When you turn up Consistency — insisting every request sees the same version during a rolling deploy — you spend Performance on coordination and cutover, and you lean on Availability by taking replicas in and out of rotation. When you turn up Availability — insisting every healthy service always answers — you may serve slightly stale versions (relaxing Consistency) and again spend Performance on retries and health-checking.

Performance is the bill for both. It is not a separate ambition you pursue on the side; it is the measurable cost of the guarantees you demand, expressed in timeouts, connection persistence, and upstream and downstream latency budgets. Treat it as a budget, not a bonus.

Tolerance of Network Failures is the guarantee that keeps the other three honest. Networks partition, dependencies time out, instances die — this is not an edge case, it is the normal weather of distributed systems. The discipline it demands is containment: one failure must stay one failure. And crucially, you engineer it independently of Performance. A blazing-fast ecosystem with no bulkheads is one bad dependency away from a total outage; a slow ecosystem with clean isolation will limp but survive. Speed and survivability are different problems — solve them separately.

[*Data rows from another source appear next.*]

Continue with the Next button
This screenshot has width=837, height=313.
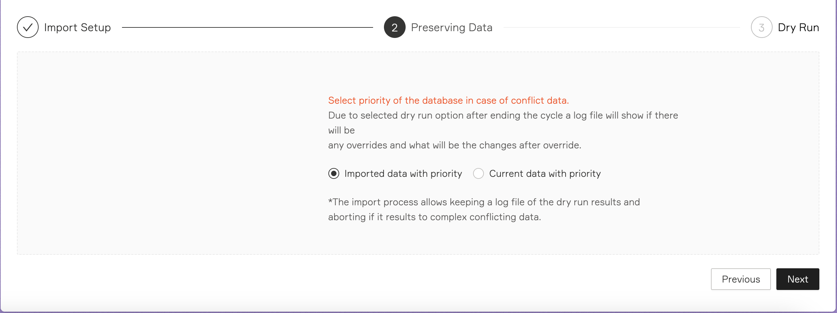tap(798, 279)
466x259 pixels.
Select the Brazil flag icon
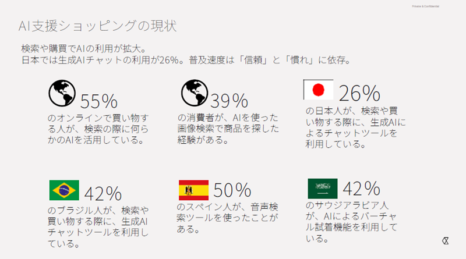[x=65, y=190]
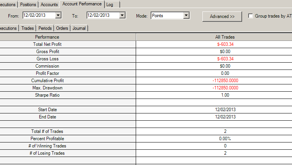
Task: Open the From date dropdown arrow
Action: tap(58, 16)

So when you design or operate a distributed container ecosystem, ask the four DCCAPTN questions on purpose, up front:

Consistency — during a rollout, how much version skew can my callers tolerate, and how do I bound it?
Availability — what does a healthy service owe every request, even under load?
Performance — what latency and timeout budget am I willing to spend to pay for the above?
Tolerance of Network Failures — when (not if) something fails, what stops that failure from spreading?

DCCAPTN does not remove the trade-offs — nothing can. It makes them visible, so you choose them instead of inheriting them. That is the whole ambition of the thing, and, if I am honest, it is the whole ambition of the platform I have spent these years building: to turn the trade-offs of running distributed containers from something you discover into something you decide.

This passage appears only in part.